1951 wurde der junge Schriftsteller Horst Bienek in Ostberlin verhaftet und wegen angeblicher Tätigkeit für den amerikanischen Geheimdienst zu 20 Jahren Arbeitslager verurteilt. Etwa drei Jahre verbrachte er in Workuta, nördlich des Polarkreises, bis er 1955 nach Westdeutschland entlassen wurde.
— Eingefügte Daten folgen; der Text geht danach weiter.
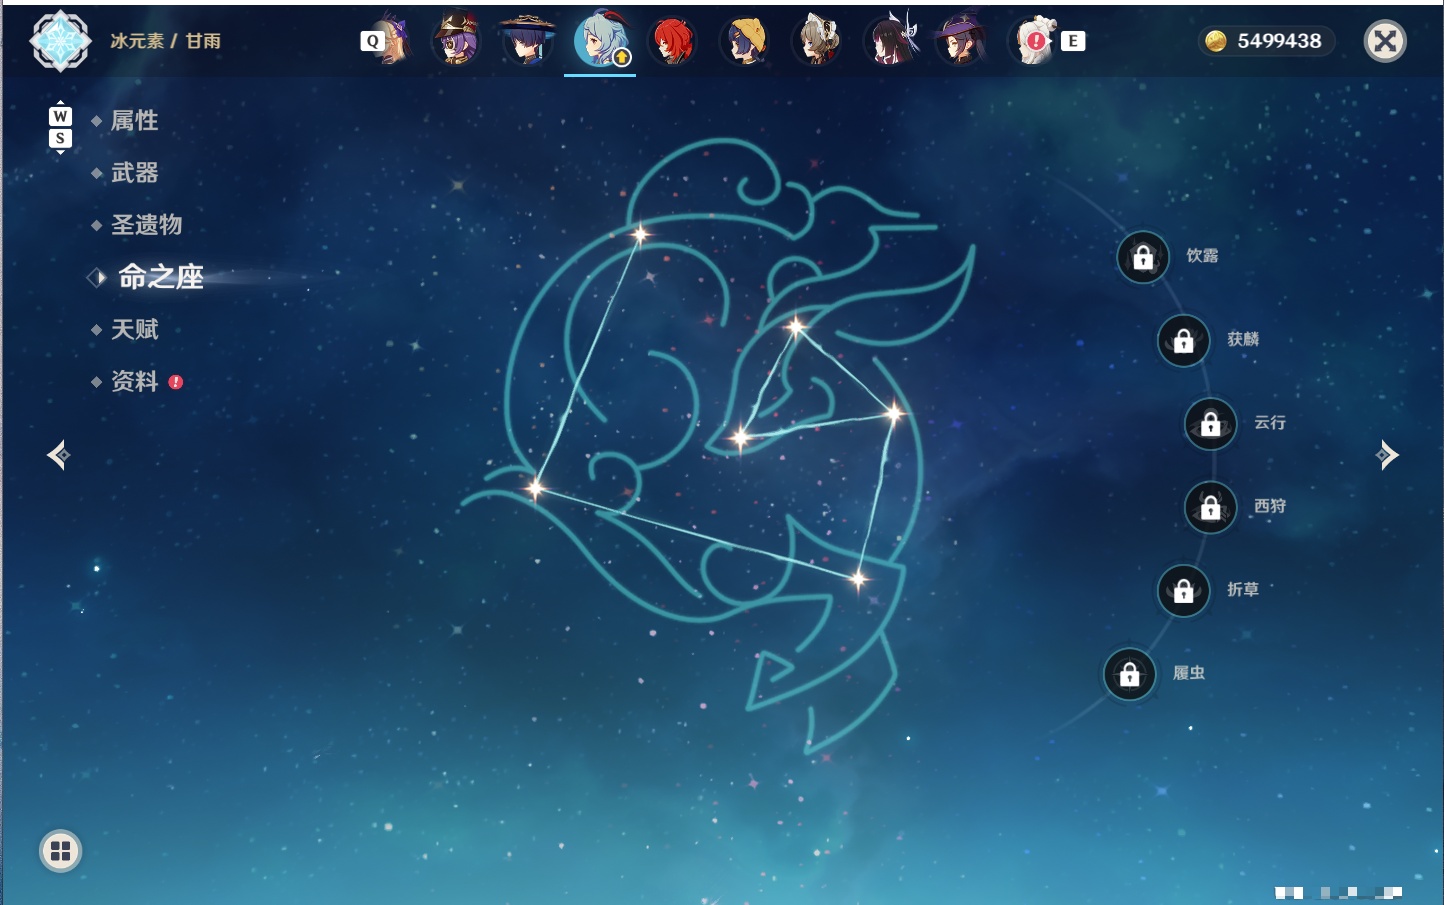Viewport: 1444px width, 905px height.
Task: Choose the eyepatch character with brown hat
Action: click(x=456, y=41)
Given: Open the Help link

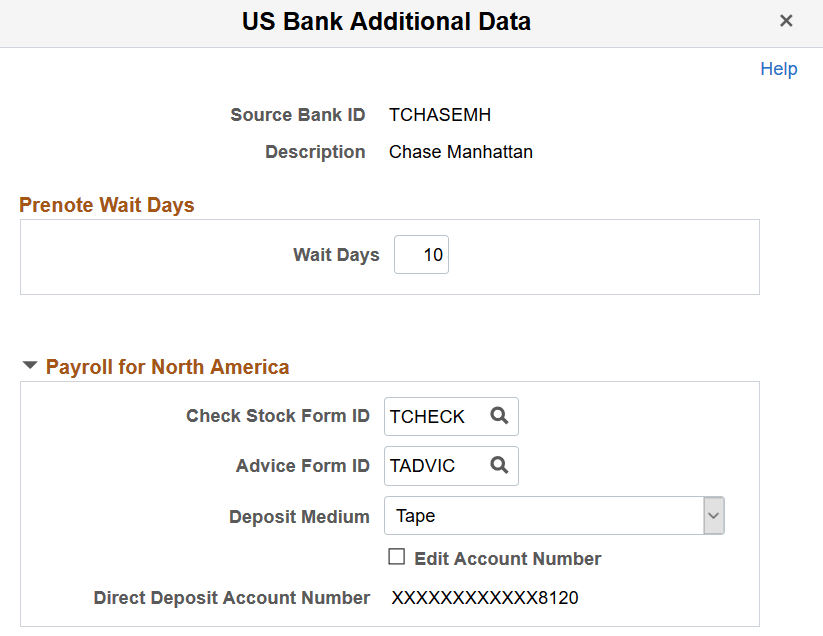Looking at the screenshot, I should (779, 68).

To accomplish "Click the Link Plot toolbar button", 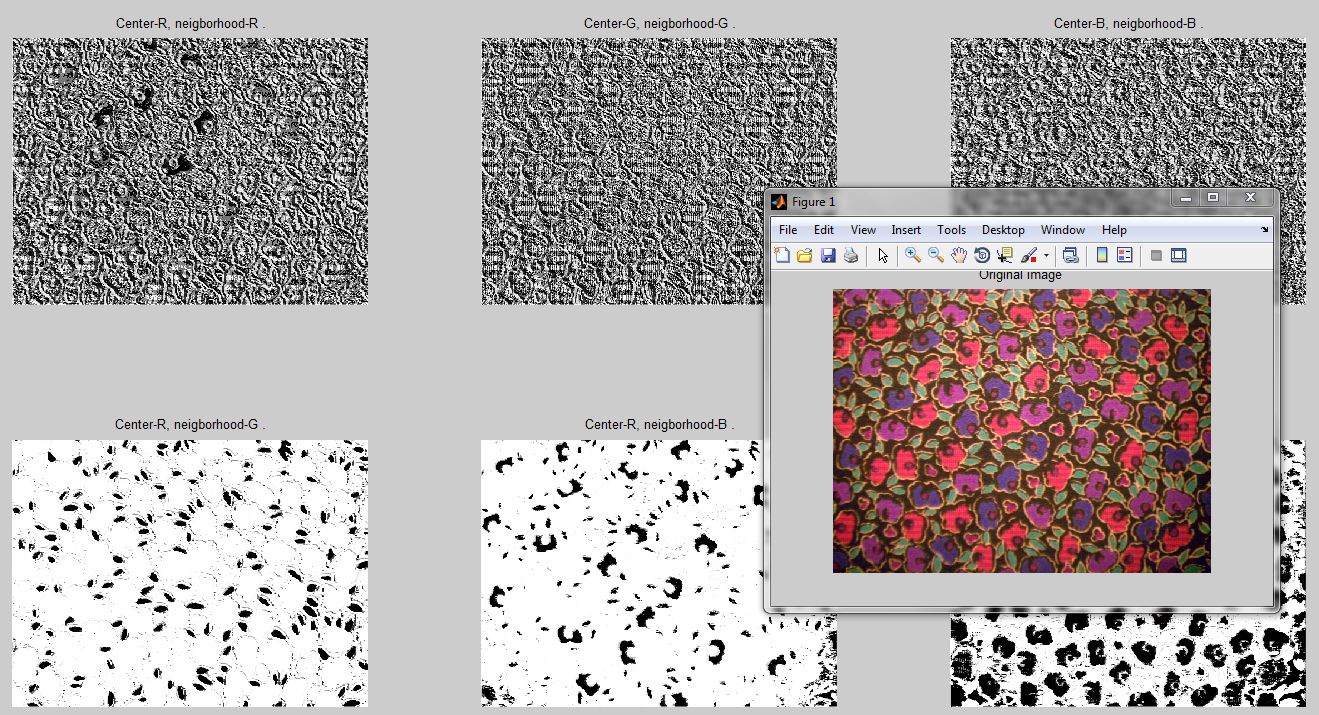I will (x=1070, y=256).
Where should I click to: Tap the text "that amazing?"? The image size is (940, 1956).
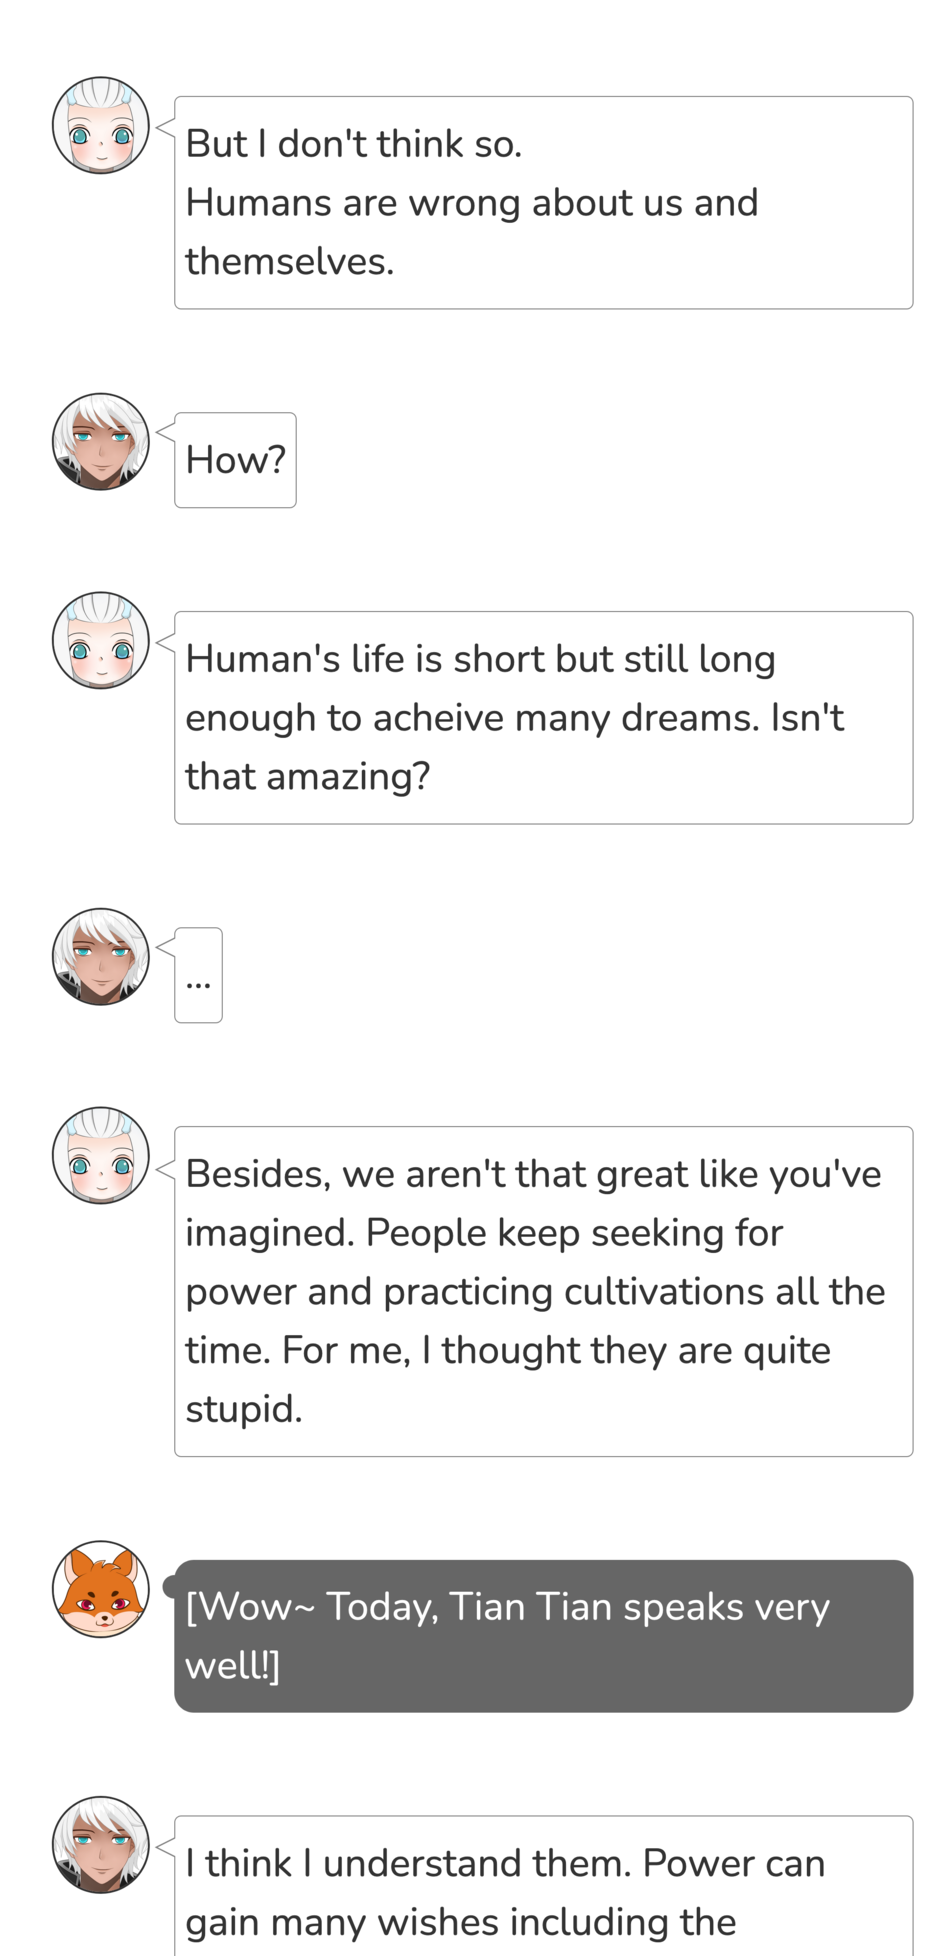308,777
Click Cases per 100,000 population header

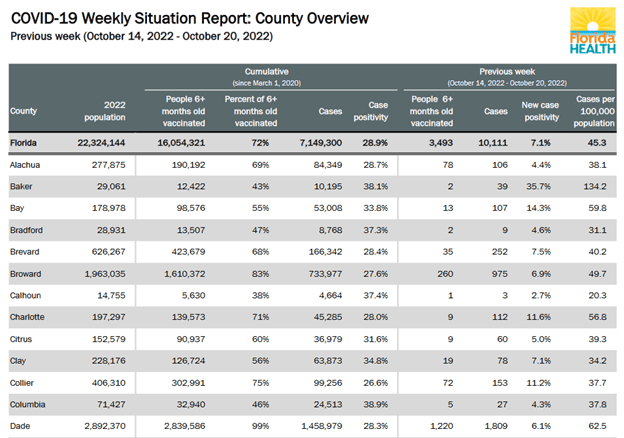pyautogui.click(x=594, y=110)
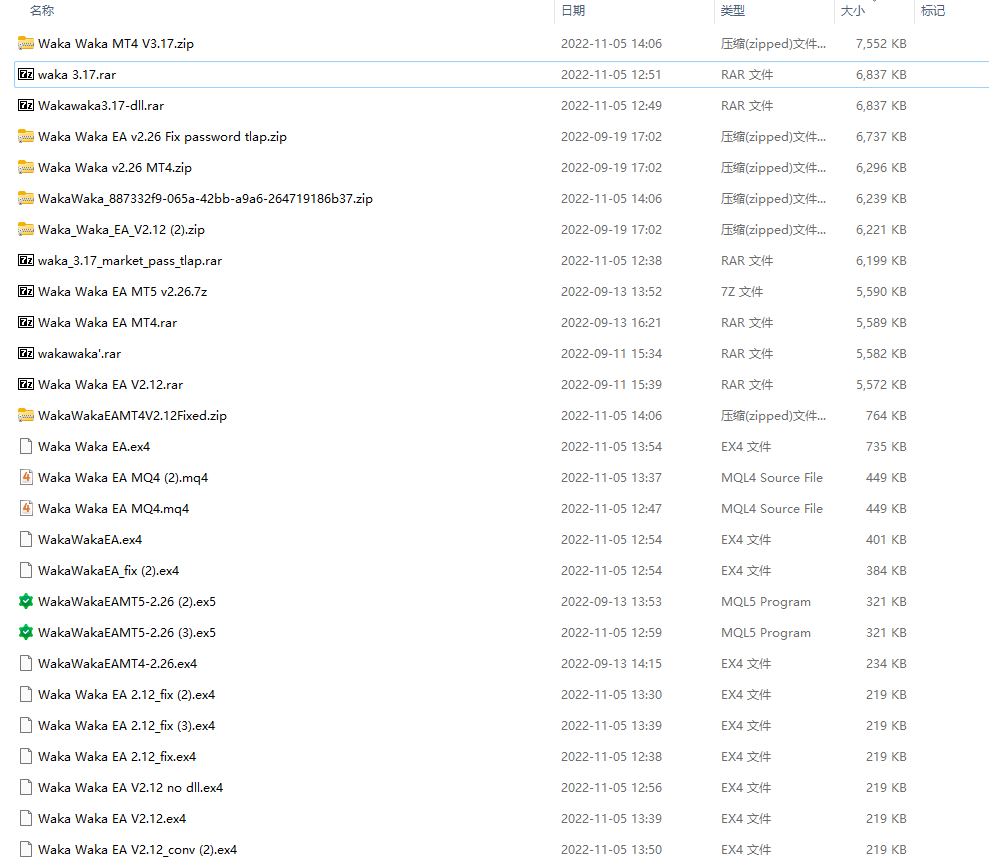Image resolution: width=989 pixels, height=867 pixels.
Task: Click the green MQL5 icon of WakaWakaEAMT5-2.26 (3).ex5
Action: tap(26, 633)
Schon sehr früh verarbeitete er diese existenzielle Erfahrung in seinen Werken, etwa in "Traumbuch eines Gefangenen" (1957) oder im Roman "Die Zelle" (1968). Bereits von der Aids-Krankheit gezeichnet, hat Bienek kurz vor seinem Tod seine Erinnerungen an Workuta in szenischen Rückblicken aufgezeichnet. Darin beschreibt er die lange Untersuchungshaft mit unzähligen Verhören und seine Verurteilung.
Rezensionsnotiz zu
Frankfurter Allgemeine Zeitung, 10.06.2013
Nicole Henneberg bezeichnet Horst Bieneks postum entdeckte skizzenhafte Erinnerungen an seine Gefängnis- und Lagerjahre im GULag als radikal authentisches Dokument einer schmerzhaften Annäherung, provisorisch, doch von großer suggestiver Kraft. Beim Lesen der lakonischen "Erzählsplitter" spürt sie deutlich die Gefühle des ehemaligen Häftlings und seine Dankbarkeit für kleinste Erleichterungen. Das Nachwort von Bieneks Verleger Michael Krüger erscheint ihr sehr persönlich; hier erhält sie u. a. Auskunft über Bieneks Verhältnis zum Persönlichen in seinen Texten.